*What you should do:*
The answer is the set of lines that include "agent", copied from the data below.

*Records shown:*
══════

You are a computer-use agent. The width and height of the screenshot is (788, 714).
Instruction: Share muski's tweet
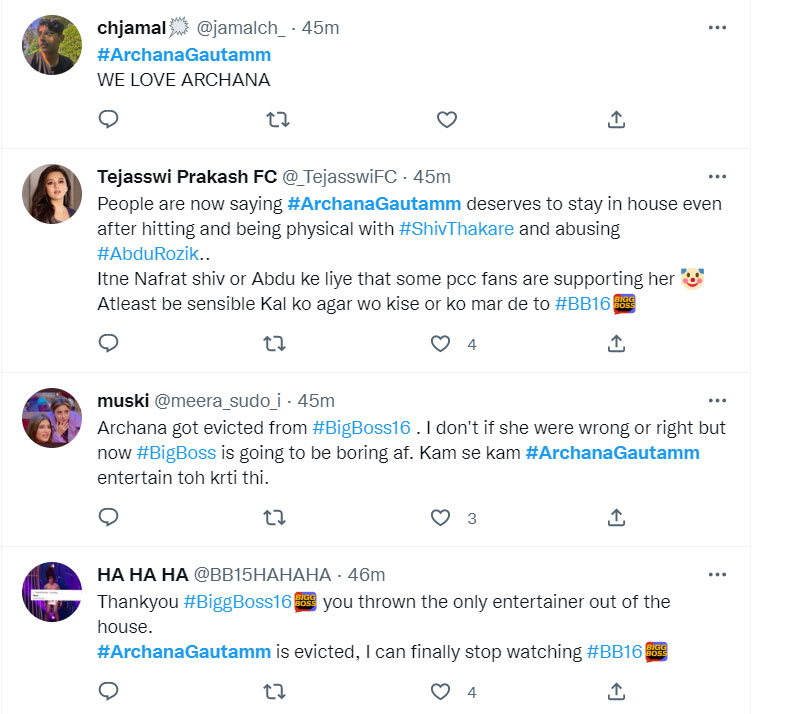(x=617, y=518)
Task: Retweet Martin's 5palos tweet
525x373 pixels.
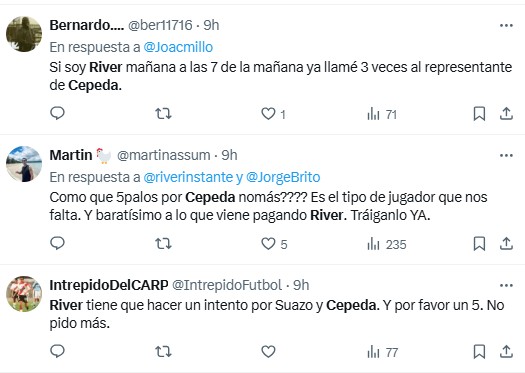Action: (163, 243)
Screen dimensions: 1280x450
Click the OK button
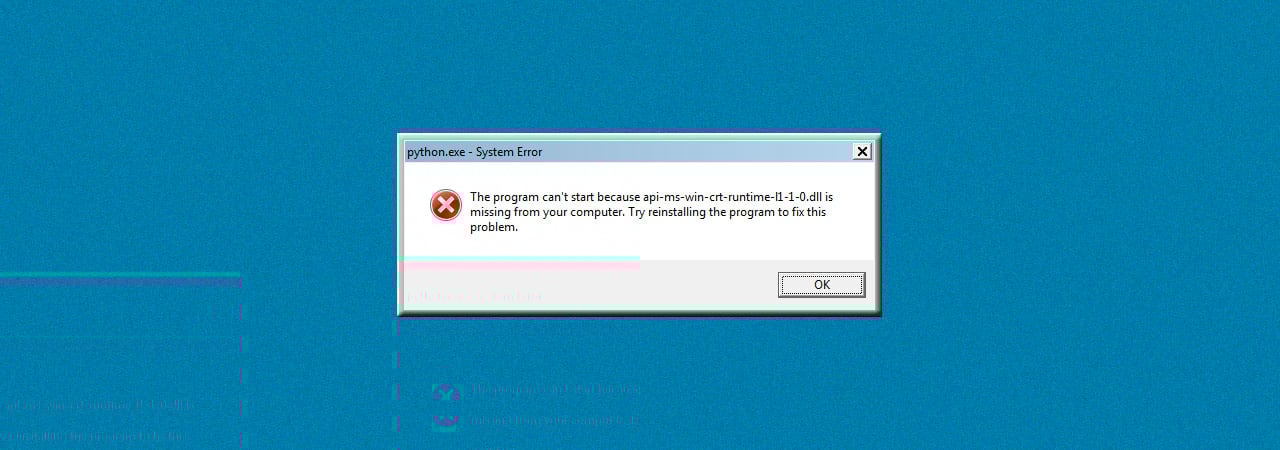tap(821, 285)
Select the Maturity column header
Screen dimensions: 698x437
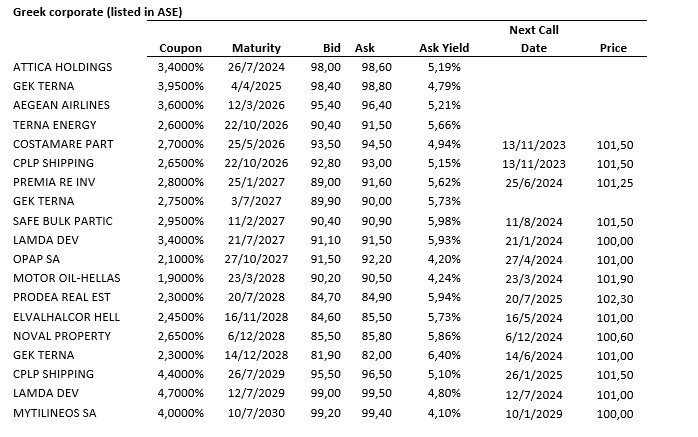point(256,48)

══════

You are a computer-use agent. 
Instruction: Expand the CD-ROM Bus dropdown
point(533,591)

══════

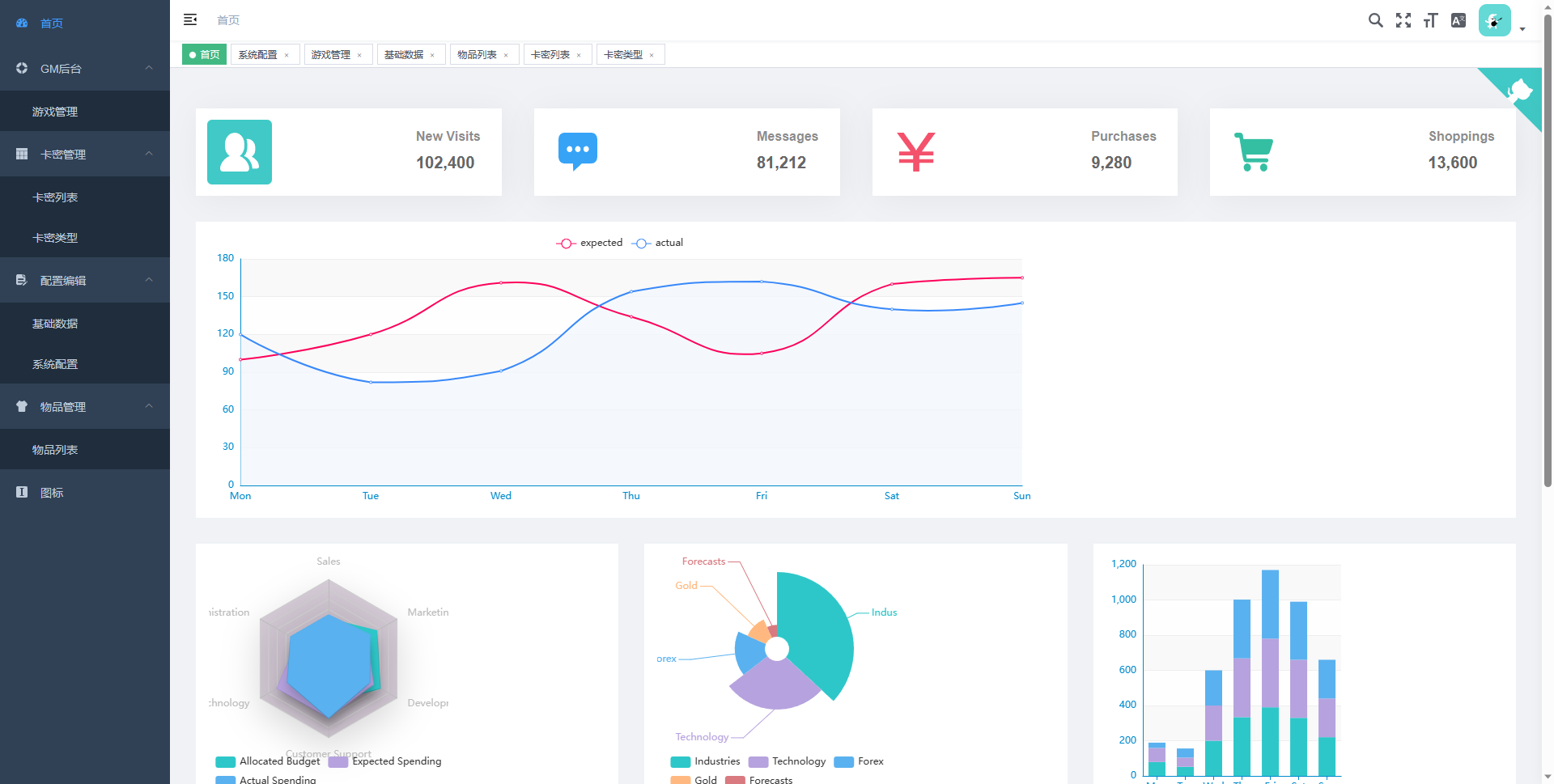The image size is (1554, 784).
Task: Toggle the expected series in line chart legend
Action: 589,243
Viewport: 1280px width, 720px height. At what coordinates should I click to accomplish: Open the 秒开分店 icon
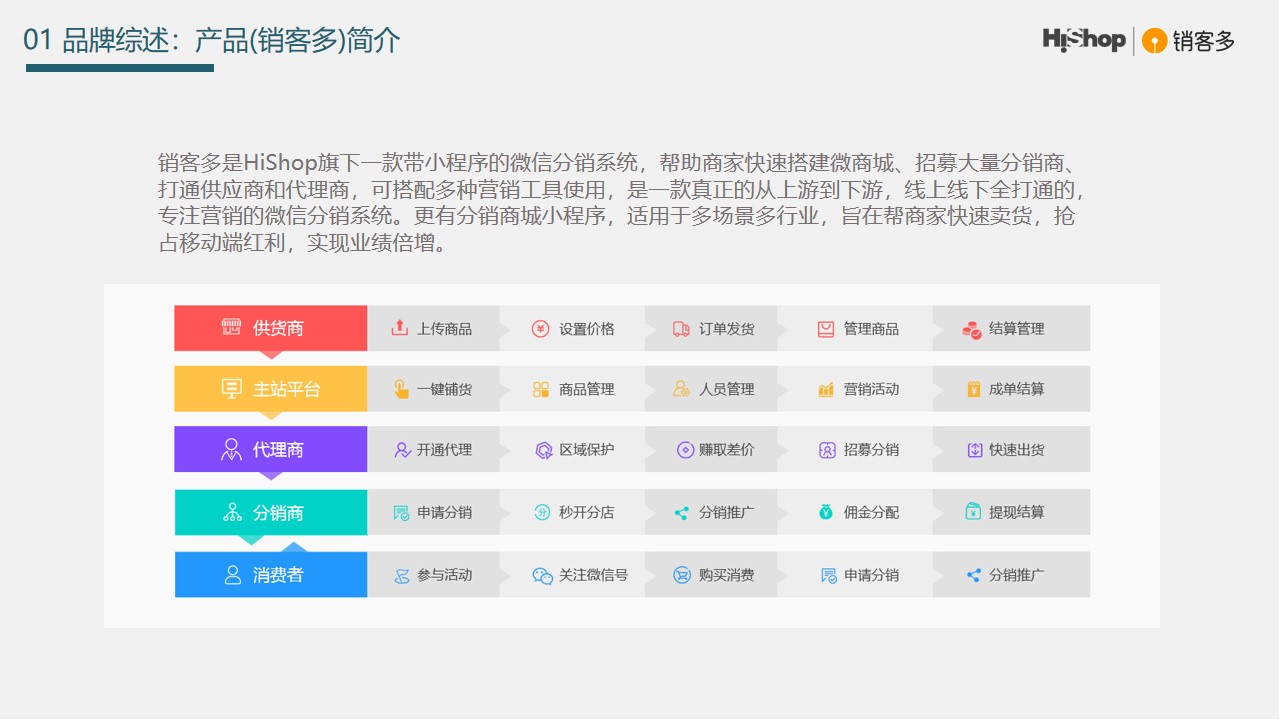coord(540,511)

══════

*Task result:*
You are a computer-use agent. The width and height of the screenshot is (788, 714).
You are a computer-use agent. 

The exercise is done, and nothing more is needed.